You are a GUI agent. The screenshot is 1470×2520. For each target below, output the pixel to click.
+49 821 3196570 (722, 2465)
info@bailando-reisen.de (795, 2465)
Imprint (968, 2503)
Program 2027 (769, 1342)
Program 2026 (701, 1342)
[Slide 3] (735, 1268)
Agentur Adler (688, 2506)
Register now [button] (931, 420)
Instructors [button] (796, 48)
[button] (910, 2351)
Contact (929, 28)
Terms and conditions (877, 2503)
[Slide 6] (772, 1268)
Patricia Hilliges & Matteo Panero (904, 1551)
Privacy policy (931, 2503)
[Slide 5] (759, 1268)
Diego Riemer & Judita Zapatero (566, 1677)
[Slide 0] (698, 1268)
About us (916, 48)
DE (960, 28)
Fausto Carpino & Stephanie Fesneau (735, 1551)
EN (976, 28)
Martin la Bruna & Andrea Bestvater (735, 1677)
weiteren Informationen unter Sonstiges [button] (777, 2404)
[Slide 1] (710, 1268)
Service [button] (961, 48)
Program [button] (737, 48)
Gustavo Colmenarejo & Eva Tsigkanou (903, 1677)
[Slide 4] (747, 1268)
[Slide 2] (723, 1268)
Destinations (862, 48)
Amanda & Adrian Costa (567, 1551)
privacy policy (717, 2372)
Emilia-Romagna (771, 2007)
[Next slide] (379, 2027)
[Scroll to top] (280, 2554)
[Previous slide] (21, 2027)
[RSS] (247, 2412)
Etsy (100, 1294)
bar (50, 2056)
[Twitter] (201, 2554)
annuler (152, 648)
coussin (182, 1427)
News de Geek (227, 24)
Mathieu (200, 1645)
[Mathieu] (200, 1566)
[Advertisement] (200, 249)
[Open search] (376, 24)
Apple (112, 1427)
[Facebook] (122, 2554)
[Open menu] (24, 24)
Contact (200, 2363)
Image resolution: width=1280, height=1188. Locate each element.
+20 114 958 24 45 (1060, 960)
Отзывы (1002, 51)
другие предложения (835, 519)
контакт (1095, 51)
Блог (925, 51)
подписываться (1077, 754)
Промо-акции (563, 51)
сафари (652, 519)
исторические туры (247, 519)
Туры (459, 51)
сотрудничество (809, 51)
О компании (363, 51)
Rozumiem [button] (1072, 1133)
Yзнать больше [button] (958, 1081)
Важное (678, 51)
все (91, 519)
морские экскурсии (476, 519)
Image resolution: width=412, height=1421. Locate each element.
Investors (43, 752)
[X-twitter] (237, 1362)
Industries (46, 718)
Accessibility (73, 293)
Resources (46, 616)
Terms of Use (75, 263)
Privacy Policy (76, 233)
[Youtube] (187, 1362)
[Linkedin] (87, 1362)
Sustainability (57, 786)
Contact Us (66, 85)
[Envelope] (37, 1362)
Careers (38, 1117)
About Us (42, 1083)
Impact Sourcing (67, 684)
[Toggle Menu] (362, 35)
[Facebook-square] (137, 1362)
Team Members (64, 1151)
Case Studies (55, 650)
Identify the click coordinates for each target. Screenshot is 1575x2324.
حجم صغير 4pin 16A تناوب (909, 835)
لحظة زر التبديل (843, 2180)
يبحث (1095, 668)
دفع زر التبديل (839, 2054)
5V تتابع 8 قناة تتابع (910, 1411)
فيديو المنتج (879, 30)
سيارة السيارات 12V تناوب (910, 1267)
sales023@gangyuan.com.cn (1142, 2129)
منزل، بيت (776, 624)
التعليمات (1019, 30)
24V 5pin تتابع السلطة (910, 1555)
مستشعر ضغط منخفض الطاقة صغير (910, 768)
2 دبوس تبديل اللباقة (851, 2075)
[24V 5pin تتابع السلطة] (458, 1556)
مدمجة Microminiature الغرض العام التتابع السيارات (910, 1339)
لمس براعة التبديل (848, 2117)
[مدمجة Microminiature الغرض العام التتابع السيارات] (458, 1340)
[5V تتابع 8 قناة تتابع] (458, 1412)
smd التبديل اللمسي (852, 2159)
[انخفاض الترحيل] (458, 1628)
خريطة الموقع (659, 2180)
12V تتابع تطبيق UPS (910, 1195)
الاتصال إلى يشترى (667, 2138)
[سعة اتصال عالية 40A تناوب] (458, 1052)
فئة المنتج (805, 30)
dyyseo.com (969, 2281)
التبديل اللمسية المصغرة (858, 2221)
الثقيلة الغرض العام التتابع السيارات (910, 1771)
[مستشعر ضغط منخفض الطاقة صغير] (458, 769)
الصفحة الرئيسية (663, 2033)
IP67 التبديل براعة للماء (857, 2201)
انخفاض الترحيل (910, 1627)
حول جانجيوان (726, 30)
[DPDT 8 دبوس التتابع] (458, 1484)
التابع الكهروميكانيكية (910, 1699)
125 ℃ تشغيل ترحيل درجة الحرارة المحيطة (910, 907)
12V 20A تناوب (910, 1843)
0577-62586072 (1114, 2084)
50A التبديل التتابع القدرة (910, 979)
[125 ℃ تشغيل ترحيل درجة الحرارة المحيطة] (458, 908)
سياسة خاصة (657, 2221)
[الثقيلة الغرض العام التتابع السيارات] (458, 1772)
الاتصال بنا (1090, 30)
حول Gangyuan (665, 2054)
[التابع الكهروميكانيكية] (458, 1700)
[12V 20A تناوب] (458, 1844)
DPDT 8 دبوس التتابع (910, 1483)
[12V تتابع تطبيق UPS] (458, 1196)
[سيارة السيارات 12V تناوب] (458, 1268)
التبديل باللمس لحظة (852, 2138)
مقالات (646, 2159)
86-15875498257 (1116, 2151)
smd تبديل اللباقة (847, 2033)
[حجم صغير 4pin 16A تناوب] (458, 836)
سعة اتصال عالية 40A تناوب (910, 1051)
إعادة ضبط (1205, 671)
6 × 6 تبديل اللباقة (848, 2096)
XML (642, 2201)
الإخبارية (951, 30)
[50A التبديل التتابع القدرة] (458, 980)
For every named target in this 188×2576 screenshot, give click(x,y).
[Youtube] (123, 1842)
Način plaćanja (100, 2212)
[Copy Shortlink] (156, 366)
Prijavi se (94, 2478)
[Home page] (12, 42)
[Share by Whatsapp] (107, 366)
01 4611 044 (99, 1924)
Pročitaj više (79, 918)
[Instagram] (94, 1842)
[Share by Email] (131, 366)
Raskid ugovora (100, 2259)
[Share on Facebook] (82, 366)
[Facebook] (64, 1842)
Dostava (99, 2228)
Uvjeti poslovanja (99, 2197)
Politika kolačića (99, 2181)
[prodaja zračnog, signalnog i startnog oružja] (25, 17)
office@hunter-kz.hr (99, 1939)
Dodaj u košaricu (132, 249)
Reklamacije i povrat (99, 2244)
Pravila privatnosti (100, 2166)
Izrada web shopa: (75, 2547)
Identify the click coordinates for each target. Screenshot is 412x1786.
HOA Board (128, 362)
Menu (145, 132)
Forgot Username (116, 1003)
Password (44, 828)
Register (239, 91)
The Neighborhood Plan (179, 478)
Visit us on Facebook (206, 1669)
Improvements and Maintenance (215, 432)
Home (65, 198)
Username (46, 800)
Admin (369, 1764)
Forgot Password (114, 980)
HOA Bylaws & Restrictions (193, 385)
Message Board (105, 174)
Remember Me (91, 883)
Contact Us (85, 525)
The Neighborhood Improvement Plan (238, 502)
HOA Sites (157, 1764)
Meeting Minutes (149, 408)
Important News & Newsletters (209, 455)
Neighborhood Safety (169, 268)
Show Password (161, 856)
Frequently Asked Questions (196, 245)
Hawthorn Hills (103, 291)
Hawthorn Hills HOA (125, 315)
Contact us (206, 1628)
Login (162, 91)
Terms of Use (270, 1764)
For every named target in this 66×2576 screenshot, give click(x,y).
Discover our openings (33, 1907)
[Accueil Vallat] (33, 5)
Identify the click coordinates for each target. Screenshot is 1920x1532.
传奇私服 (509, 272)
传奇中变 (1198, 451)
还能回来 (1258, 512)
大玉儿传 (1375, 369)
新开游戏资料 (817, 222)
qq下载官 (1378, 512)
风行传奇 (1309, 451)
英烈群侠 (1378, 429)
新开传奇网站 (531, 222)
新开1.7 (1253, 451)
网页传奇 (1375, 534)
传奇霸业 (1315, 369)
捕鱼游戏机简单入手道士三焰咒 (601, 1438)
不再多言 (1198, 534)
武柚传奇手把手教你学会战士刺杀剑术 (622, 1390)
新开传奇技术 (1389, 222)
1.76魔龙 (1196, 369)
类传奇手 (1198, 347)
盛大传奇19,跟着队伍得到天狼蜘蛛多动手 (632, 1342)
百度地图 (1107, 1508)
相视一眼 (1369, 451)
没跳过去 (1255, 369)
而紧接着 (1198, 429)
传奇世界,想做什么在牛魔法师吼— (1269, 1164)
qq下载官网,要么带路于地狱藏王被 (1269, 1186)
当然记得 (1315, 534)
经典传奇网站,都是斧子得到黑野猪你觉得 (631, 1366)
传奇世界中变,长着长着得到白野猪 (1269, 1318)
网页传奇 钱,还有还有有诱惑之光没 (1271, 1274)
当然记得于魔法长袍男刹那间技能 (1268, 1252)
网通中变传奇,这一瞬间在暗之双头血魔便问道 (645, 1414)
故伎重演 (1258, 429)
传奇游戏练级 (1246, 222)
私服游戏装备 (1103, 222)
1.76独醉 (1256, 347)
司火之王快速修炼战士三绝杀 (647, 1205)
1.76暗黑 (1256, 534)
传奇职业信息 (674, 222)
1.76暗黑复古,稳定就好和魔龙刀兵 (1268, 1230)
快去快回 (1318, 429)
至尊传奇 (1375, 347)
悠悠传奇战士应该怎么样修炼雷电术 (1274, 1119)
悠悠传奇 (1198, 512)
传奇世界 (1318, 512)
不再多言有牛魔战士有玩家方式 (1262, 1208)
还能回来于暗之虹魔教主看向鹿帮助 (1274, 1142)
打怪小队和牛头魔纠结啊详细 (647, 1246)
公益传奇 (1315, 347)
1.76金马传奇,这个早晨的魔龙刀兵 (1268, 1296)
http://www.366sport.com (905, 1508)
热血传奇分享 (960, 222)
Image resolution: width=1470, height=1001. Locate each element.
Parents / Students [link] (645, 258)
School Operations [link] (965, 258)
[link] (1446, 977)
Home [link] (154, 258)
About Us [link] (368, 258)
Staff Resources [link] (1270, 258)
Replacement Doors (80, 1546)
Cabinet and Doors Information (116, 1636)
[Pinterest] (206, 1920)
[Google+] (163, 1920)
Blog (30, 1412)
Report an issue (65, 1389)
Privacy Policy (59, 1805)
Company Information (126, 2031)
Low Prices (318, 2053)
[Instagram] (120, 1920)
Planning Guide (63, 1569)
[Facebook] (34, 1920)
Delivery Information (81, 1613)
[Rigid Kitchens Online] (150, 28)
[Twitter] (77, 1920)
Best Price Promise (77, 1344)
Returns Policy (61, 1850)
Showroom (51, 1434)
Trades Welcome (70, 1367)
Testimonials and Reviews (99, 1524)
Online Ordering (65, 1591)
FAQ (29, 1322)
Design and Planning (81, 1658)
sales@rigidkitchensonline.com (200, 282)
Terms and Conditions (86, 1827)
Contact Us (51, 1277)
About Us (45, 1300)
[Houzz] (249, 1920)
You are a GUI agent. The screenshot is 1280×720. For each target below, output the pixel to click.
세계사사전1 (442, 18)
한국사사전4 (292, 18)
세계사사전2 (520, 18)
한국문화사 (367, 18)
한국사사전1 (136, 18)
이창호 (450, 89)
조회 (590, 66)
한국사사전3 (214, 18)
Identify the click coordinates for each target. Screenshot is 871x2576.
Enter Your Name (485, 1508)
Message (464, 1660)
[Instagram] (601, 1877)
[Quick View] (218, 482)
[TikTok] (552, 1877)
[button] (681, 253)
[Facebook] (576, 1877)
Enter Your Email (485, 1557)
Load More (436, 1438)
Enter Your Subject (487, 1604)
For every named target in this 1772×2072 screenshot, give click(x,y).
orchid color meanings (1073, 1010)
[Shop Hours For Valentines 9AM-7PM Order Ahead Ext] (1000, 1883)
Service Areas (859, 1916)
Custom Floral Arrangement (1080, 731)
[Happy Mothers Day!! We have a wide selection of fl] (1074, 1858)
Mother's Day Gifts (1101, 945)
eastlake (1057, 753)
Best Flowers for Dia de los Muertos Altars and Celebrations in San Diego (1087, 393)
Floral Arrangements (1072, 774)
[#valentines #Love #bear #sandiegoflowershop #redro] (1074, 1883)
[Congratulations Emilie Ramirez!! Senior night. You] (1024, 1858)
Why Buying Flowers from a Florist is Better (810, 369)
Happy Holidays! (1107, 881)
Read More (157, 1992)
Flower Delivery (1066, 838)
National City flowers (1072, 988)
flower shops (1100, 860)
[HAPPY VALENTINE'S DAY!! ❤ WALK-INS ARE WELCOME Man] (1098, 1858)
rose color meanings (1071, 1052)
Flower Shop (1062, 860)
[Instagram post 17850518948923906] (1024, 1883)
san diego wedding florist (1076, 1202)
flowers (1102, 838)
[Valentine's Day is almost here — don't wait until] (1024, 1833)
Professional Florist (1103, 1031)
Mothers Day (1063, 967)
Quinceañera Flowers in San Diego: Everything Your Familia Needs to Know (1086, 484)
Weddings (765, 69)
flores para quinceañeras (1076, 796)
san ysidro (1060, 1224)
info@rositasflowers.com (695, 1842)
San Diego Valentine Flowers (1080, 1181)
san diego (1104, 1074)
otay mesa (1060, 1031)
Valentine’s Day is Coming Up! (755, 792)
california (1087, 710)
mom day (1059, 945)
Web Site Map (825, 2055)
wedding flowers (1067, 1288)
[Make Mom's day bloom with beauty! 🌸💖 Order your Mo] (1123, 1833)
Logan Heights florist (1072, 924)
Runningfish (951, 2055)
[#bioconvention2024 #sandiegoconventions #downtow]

## YOUR INSTRUCTIONS
The required output is every line above from the one with "[24V 5pin تتابع السلطة] (458, 1556)" down to the one with "Dostava (99, 2228)", restated word for word, ends included.

## OUTPUT OF THE TASK
[24V 5pin تتابع السلطة] (458, 1556)
مدمجة Microminiature الغرض العام التتابع السيارات (910, 1339)
لمس براعة التبديل (848, 2117)
[مدمجة Microminiature الغرض العام التتابع السيارات] (458, 1340)
[5V تتابع 8 قناة تتابع] (458, 1412)
smd التبديل اللمسي (852, 2159)
[انخفاض الترحيل] (458, 1628)
خريطة الموقع (659, 2180)
12V تتابع تطبيق UPS (910, 1195)
الاتصال إلى يشترى (667, 2138)
[سعة اتصال عالية 40A تناوب] (458, 1052)
فئة المنتج (805, 30)
dyyseo.com (969, 2281)
التبديل اللمسية المصغرة (858, 2221)
الثقيلة الغرض العام التتابع السيارات (910, 1771)
[مستشعر ضغط منخفض الطاقة صغير] (458, 769)
الصفحة الرئيسية (663, 2033)
IP67 التبديل براعة للماء (857, 2201)
انخفاض الترحيل (910, 1627)
حول جانجيوان (726, 30)
[DPDT 8 دبوس التتابع] (458, 1484)
التابع الكهروميكانيكية (910, 1699)
125 ℃ تشغيل ترحيل درجة الحرارة المحيطة (910, 907)
12V 20A تناوب (910, 1843)
0577-62586072 (1114, 2084)
50A التبديل التتابع القدرة (910, 979)
[125 ℃ تشغيل ترحيل درجة الحرارة المحيطة] (458, 908)
سياسة خاصة (657, 2221)
[الثقيلة الغرض العام التتابع السيارات] (458, 1772)
الاتصال بنا (1090, 30)
حول Gangyuan (665, 2054)
[التابع الكهروميكانيكية] (458, 1700)
[12V 20A تناوب] (458, 1844)
DPDT 8 دبوس التتابع (910, 1483)
[12V تتابع تطبيق UPS] (458, 1196)
[سيارة السيارات 12V تناوب] (458, 1268)
التبديل باللمس لحظة (852, 2138)
مقالات (646, 2159)
86-15875498257 (1116, 2151)
smd تبديل اللباقة (847, 2033)
[حجم صغير 4pin 16A تناوب] (458, 836)
سعة اتصال عالية 40A تناوب (910, 1051)
إعادة ضبط (1205, 671)
6 × 6 تبديل اللباقة (848, 2096)
XML (642, 2201)
الإخبارية (951, 30)
[50A التبديل التتابع القدرة] (458, 980)
For every named target in this 188×2576 screenshot, give click(x,y).
[Youtube] (123, 1842)
Način plaćanja (100, 2212)
[Copy Shortlink] (156, 366)
Prijavi se (94, 2478)
[Home page] (12, 42)
[Share by Whatsapp] (107, 366)
01 4611 044 (99, 1924)
Pročitaj više (79, 918)
[Instagram] (94, 1842)
[Share by Email] (131, 366)
Raskid ugovora (100, 2259)
[Share on Facebook] (82, 366)
[Facebook] (64, 1842)
Dostava (99, 2228)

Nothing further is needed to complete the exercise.